Aim. Could you put everything from the first of the rows below down to the row containing "will click(345, 305)." into a numbered list, with both of those rows included and any blank lines left out?

Stored records.
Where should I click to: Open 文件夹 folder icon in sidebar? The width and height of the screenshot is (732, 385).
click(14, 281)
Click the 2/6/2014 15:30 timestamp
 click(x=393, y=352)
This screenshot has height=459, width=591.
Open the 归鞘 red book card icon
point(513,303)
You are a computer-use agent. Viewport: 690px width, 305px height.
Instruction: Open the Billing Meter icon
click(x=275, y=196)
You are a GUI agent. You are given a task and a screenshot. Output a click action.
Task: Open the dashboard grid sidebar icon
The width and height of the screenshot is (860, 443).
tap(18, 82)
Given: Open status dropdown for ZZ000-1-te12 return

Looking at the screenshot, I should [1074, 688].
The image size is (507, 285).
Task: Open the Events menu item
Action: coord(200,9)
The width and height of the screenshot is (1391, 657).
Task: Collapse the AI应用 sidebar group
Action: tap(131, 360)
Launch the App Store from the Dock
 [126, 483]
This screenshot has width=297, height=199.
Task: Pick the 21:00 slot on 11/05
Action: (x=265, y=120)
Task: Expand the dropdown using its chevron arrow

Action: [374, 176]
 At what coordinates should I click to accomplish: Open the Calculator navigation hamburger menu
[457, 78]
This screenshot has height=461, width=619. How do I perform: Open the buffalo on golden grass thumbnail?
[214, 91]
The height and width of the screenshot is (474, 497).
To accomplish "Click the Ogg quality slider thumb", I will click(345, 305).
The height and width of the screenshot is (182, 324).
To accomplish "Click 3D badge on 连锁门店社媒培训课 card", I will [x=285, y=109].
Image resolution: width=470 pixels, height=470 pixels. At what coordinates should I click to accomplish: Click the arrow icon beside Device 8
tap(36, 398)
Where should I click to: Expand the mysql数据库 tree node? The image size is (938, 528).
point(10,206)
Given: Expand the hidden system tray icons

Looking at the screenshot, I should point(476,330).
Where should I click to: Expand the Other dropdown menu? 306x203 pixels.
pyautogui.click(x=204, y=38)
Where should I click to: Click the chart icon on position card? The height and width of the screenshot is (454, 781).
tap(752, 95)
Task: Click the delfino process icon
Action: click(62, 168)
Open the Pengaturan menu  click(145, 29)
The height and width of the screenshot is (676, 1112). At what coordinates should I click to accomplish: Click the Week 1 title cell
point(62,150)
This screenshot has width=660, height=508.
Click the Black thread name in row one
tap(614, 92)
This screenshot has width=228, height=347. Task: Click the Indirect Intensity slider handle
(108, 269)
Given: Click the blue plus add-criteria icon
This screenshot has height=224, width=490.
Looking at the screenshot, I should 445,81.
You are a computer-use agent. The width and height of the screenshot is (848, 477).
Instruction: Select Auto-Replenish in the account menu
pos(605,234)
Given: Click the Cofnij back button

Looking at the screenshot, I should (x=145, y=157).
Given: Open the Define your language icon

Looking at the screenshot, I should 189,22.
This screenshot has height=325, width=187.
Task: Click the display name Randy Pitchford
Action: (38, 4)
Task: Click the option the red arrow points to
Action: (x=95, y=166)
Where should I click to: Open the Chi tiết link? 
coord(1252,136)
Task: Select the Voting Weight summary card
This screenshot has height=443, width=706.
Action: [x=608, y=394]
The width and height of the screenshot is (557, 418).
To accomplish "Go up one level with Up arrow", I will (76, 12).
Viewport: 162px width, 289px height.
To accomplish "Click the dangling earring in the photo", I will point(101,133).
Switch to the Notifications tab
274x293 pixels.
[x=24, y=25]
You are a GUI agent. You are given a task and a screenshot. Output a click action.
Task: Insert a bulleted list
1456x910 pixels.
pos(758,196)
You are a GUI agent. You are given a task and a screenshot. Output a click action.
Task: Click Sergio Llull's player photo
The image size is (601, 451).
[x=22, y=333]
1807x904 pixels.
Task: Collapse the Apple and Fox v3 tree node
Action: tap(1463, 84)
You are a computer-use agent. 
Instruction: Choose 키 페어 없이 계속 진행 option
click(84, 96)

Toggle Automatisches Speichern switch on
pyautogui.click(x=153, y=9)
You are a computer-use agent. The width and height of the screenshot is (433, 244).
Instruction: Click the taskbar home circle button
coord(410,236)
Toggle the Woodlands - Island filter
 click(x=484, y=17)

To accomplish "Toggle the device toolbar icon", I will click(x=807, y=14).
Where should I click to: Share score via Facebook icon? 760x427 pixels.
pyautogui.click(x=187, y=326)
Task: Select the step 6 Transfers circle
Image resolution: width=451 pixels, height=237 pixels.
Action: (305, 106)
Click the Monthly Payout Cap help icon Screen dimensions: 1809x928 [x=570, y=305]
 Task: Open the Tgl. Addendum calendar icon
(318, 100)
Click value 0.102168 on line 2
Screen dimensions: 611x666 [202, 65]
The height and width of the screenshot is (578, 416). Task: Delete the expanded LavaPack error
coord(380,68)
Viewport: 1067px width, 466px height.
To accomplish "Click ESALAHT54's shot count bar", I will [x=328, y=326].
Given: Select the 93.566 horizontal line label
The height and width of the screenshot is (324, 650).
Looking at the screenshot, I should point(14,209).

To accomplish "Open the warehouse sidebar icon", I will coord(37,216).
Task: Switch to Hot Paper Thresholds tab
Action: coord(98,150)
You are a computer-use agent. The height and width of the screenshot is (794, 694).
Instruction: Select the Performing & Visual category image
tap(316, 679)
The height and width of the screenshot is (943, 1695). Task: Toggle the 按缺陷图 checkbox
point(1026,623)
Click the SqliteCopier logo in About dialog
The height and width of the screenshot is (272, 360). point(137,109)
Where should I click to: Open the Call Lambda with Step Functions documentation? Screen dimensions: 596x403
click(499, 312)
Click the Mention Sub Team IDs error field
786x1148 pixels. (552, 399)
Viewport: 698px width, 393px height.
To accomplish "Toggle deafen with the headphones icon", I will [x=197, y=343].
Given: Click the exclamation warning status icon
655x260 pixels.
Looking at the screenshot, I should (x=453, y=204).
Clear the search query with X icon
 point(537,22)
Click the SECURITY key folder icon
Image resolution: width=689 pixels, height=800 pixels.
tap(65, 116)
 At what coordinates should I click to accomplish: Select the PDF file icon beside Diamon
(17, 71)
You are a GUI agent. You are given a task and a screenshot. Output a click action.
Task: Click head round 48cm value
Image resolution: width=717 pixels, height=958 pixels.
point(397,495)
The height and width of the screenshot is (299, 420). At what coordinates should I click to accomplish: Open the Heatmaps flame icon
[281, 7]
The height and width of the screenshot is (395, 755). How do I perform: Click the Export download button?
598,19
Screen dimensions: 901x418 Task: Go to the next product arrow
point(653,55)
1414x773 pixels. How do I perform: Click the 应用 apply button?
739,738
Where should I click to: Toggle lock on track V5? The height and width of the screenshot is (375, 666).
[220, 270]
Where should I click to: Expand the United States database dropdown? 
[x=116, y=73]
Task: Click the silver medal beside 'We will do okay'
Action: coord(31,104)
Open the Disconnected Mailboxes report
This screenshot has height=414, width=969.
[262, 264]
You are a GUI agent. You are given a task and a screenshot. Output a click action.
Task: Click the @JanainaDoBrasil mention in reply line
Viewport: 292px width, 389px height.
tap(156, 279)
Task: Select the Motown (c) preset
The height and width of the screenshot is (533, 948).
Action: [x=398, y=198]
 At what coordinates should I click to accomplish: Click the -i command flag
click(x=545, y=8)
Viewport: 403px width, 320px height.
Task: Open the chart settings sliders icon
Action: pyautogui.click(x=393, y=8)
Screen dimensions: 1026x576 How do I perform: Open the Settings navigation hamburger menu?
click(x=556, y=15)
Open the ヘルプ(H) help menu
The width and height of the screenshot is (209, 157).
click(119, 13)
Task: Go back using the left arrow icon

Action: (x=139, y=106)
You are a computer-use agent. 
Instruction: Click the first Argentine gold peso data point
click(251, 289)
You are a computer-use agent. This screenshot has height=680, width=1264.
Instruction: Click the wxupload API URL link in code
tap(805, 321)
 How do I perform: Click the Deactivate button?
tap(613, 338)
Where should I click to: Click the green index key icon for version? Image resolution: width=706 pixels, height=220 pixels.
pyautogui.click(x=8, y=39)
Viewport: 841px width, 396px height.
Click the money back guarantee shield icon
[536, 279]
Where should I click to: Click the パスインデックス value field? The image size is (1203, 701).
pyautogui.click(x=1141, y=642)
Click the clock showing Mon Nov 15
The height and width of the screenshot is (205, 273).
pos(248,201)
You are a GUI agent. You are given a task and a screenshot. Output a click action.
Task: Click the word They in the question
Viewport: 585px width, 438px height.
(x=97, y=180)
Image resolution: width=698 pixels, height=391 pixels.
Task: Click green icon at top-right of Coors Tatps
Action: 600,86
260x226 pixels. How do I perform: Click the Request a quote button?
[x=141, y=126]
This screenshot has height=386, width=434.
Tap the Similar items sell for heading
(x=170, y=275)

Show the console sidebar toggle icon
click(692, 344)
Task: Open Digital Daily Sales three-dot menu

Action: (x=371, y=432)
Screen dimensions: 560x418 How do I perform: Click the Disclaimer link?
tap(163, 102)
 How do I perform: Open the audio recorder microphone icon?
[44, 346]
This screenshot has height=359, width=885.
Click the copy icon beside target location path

Answer for this exercise.
1. Where should I click to: Open 文件夹 folder icon in sidebar? The width and height of the screenshot is (732, 385).
2. click(14, 281)
3. Click the 2/6/2014 15:30 timestamp
4.  click(x=393, y=352)
5. This screenshot has height=459, width=591.
6. Open the 归鞘 red book card icon
7. point(513,303)
8. You are a computer-use agent. Viewport: 690px width, 305px height.
9. Instruction: Open the Billing Meter icon
10. click(x=275, y=196)
11. You are a GUI agent. You are given a task and a screenshot. Output a click action.
12. Task: Open the dashboard grid sidebar icon
13. The width and height of the screenshot is (860, 443).
14. tap(18, 82)
15. Given: Open status dropdown for ZZ000-1-te12 return
16. Looking at the screenshot, I should [1074, 688].
17. The image size is (507, 285).
18. Task: Open the Events menu item
19. Action: coord(200,9)
20. The width and height of the screenshot is (1391, 657).
21. Task: Collapse the AI应用 sidebar group
22. Action: tap(131, 360)
23. Launch the App Store from the Dock
24.  [126, 483]
25. This screenshot has width=297, height=199.
26. Task: Pick the 21:00 slot on 11/05
27. Action: (x=265, y=120)
28. Task: Expand the dropdown using its chevron arrow
29. Action: [374, 176]
30.  At what coordinates should I click to accomplish: Open the Calculator navigation hamburger menu
31. [457, 78]
32. This screenshot has height=461, width=619. How do I perform: Open the buffalo on golden grass thumbnail?
33. [214, 91]
34. The height and width of the screenshot is (474, 497).
35. To accomplish "Click the Ogg quality slider thumb", I will click(345, 305).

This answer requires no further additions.